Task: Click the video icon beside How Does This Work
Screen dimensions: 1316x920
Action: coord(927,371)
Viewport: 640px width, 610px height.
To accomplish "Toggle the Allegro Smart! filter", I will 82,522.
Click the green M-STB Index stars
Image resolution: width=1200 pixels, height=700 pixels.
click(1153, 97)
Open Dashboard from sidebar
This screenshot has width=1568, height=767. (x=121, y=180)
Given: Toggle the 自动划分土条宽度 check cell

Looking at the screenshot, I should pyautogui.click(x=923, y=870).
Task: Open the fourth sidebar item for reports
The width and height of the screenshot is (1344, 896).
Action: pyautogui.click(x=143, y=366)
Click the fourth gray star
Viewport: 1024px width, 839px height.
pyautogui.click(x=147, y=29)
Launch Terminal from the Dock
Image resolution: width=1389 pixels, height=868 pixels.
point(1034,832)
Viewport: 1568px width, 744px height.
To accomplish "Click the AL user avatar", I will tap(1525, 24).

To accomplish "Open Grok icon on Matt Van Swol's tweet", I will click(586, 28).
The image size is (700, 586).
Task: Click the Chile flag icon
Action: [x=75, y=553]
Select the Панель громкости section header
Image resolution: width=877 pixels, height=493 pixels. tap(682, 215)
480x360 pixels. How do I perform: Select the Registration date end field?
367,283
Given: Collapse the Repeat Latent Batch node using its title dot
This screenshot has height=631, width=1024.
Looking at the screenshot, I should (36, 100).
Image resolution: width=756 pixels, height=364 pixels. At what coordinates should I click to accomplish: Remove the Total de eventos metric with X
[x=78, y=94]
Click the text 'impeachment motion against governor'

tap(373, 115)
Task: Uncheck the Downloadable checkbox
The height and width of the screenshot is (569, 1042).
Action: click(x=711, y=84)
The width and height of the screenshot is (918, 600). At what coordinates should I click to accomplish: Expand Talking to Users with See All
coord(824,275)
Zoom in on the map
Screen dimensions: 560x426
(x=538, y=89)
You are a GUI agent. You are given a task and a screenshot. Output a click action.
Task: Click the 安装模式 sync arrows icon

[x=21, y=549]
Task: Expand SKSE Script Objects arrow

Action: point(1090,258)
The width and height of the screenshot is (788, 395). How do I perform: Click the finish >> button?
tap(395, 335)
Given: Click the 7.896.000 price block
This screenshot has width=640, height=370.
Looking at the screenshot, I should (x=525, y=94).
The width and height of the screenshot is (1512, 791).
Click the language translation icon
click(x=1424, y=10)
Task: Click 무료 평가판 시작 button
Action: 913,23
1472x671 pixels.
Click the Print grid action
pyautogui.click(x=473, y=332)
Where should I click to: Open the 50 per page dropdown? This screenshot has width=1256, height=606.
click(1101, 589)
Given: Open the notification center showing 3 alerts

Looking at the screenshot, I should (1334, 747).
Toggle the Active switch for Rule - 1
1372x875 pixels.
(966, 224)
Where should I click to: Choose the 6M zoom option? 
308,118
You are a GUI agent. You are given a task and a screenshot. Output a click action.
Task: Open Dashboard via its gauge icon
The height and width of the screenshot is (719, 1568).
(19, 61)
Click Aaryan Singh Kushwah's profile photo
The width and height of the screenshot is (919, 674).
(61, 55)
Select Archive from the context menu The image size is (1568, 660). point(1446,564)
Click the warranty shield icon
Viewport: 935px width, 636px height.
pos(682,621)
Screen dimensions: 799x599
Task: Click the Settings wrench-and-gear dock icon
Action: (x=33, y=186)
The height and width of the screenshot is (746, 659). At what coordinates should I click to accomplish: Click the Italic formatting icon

※

WHAT THIS TASK INVOLVES =>
Return only the lines between the one holding "Viewport: 640px width, 610px height." and the one holding "Task: Open the", inclusive, exactly as they appear above.

ANSWER SECTION =>
Viewport: 640px width, 610px height.
To accomplish "Toggle the Allegro Smart! filter", I will 82,522.
Click the green M-STB Index stars
Image resolution: width=1200 pixels, height=700 pixels.
click(1153, 97)
Open Dashboard from sidebar
This screenshot has width=1568, height=767. (x=121, y=180)
Given: Toggle the 自动划分土条宽度 check cell

Looking at the screenshot, I should pyautogui.click(x=923, y=870).
Task: Open the fourth sidebar item for reports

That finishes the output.